Keywords: Artificial Intelligence; High Throughput; MALDI; Peptide, Modified.
Novel aspect: The use of a declarative artificial intelligence programming language to de novo sequence a modified peptide.
After separation by SDS-PAGE or 2D PAGE, sample protein is successively reduced, S-alkykated and guanidinated, and then its Nα-amino group is coupled to a biotinyl-cysteic acid-reagent.1 The protein is digested with trypsin and then the derivatised N-terminal fragment is specifically isolated as a sulphonic acid derivative from the tryptic digest with avidin resins. MS/MS using PSD of the sulphonic acid derivative produces a spectrum with high intensity y and z ions, suitable for processing by de novo sequencing software.
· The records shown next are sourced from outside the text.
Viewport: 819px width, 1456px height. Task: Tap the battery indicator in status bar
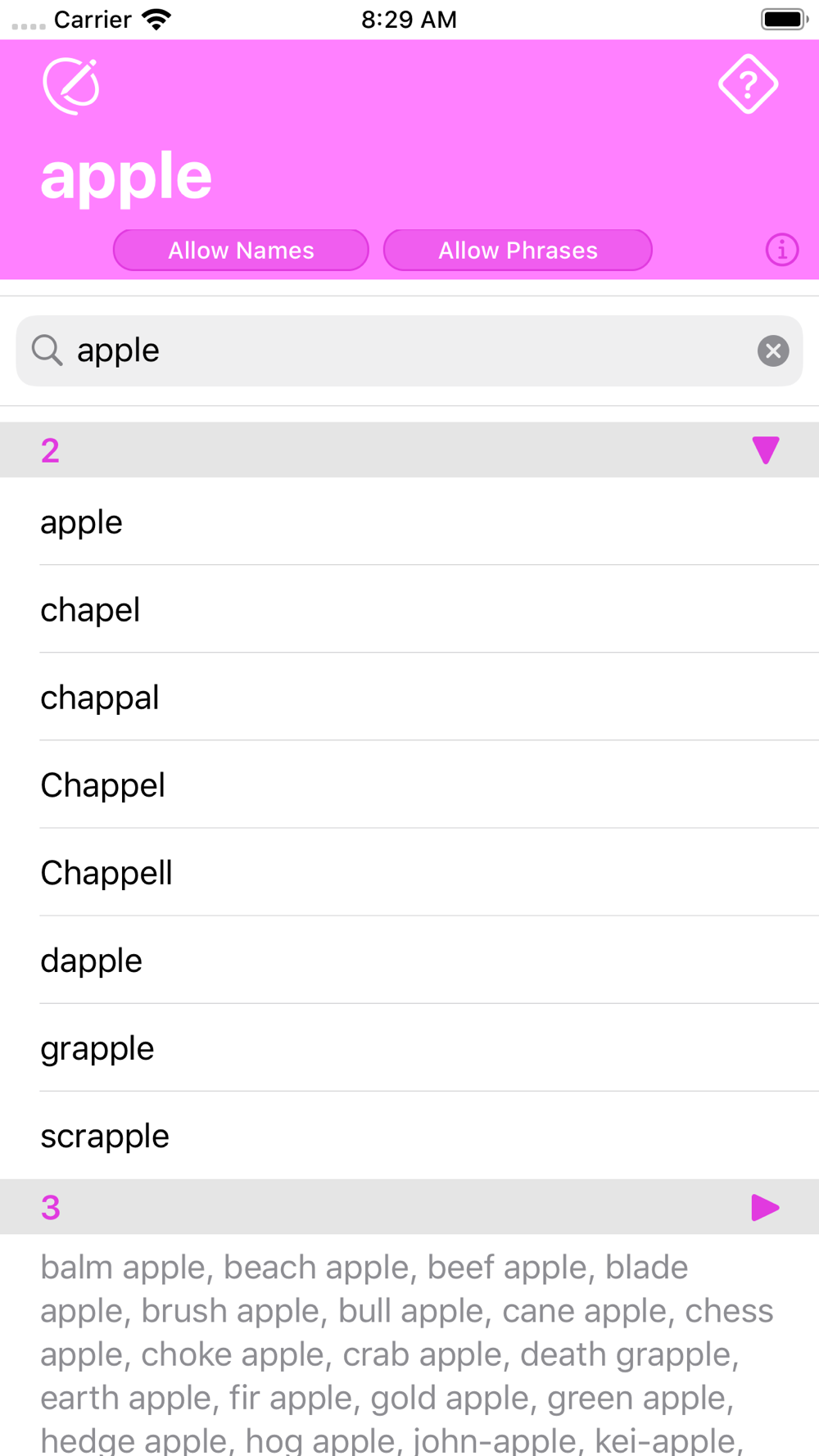pyautogui.click(x=785, y=19)
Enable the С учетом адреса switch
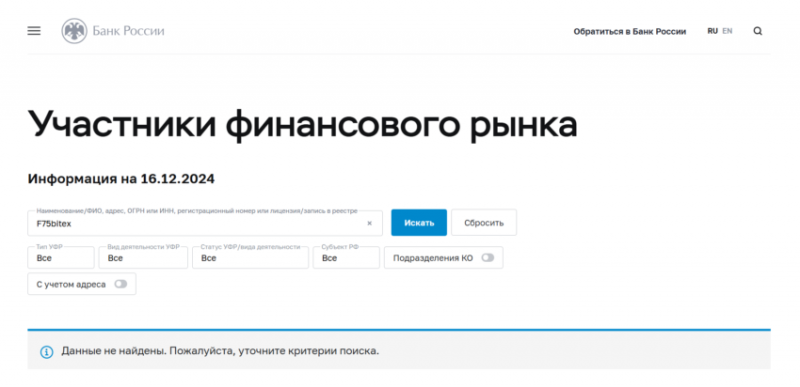Image resolution: width=800 pixels, height=387 pixels. click(120, 285)

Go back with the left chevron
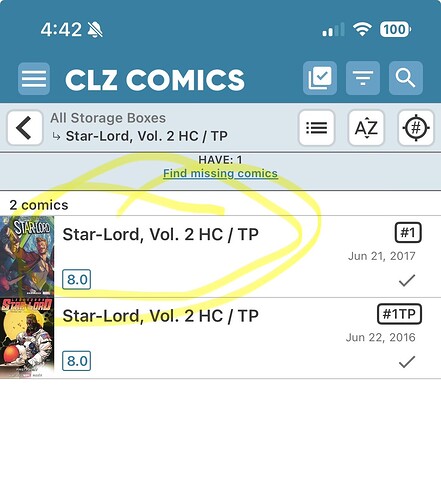click(x=25, y=128)
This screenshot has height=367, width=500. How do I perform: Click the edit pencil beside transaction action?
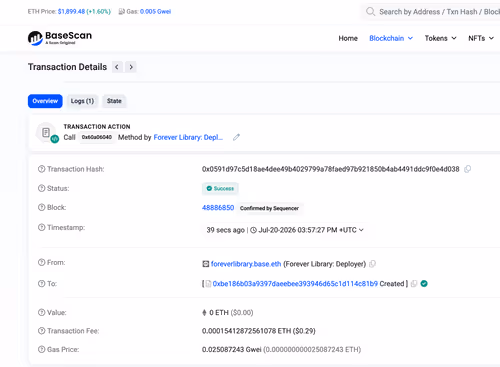236,137
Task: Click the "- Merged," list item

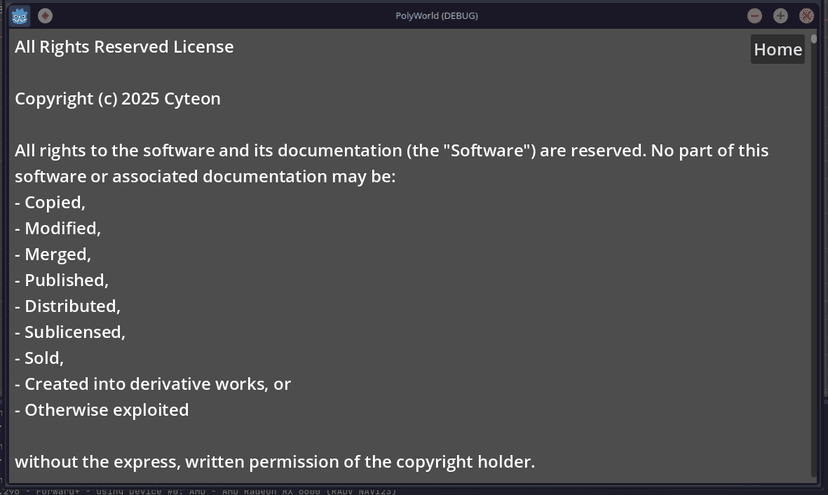Action: (x=53, y=255)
A de novo sequencing algorithm has been developed for use with derivatised peptides of the type described above. The algorithm is implemented in Prolog, which is an artificial intelligence programming language that can be programmed declaratively. The relationships between precursor mass, y and z ions can be represented as Prolog facts and rules and used in de novo sequencing. Prolog is particularly well suited to the task because it has a depth-first backtracking facility that allows all solutions for a particular set of sequencing parameters to be found.
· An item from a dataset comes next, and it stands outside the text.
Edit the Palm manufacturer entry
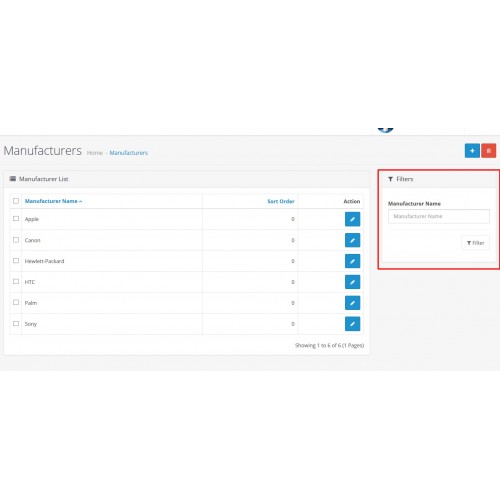The height and width of the screenshot is (500, 500). click(x=352, y=303)
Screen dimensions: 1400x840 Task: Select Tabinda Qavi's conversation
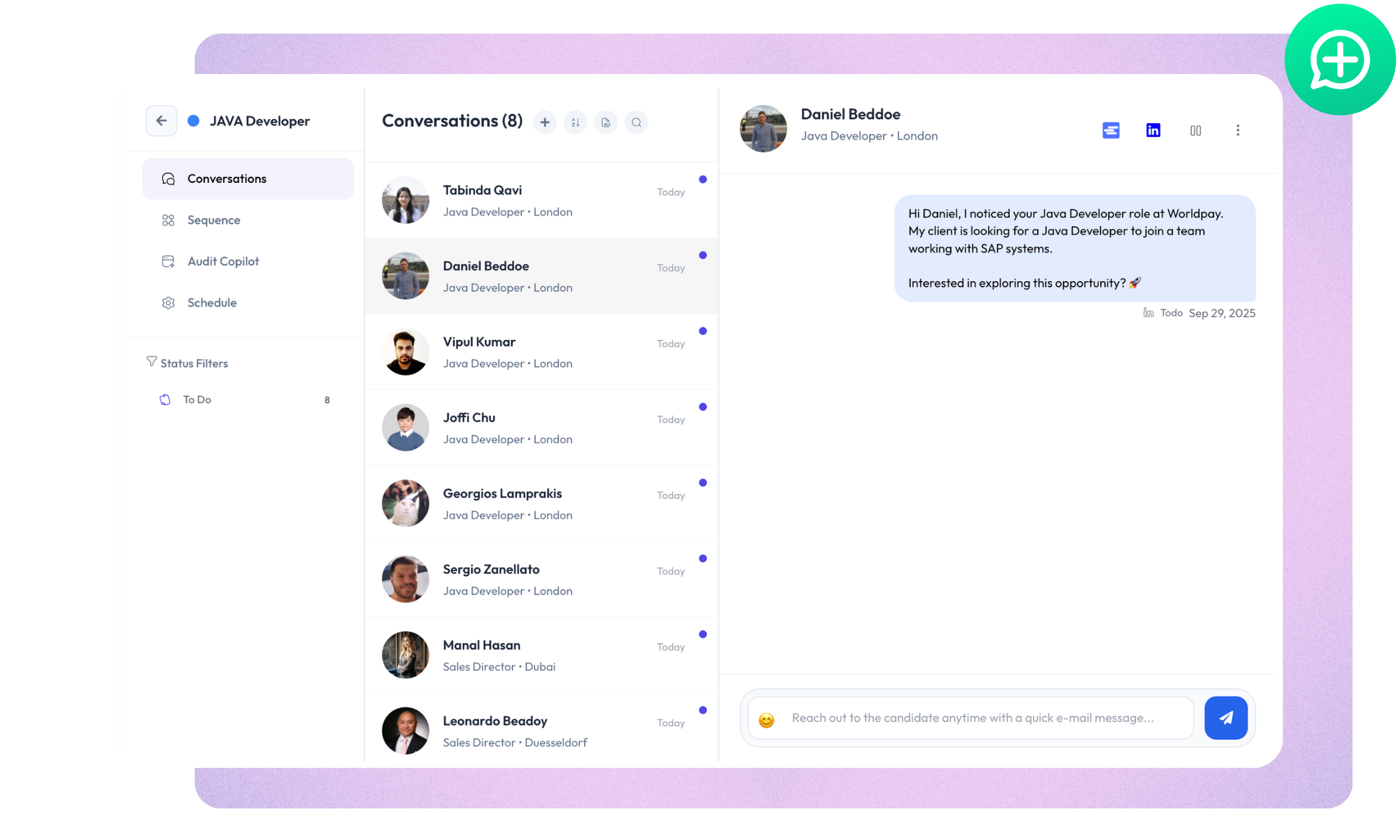(541, 200)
The algorithm derives all possible ion series within a relatively large mass tolerance. An intensity-based scoring scheme is then applied to identify series candidates that are most likely to provide sequences that match the correct N-terminus sequence, and the final results reported. The de novo sequencing software can handle fixed and variable modifications of peptides.
The initial results of testing indicate that the de novo sequencing software frequently finds the correct N-terminus sequence as the top-ranked candidate. The software will assist high-throughput N-terminus sequencing of proteins.
1. M. Yamaguchi, T. Obama, H. Kuyama, E. Ando, T. Okamura, N. Ueyama, T. Nakazawa and S. Norioka, Proceeding of the 53nd ASMS Conference, San Antonio, Texas, June 5-9, A051428 (2005).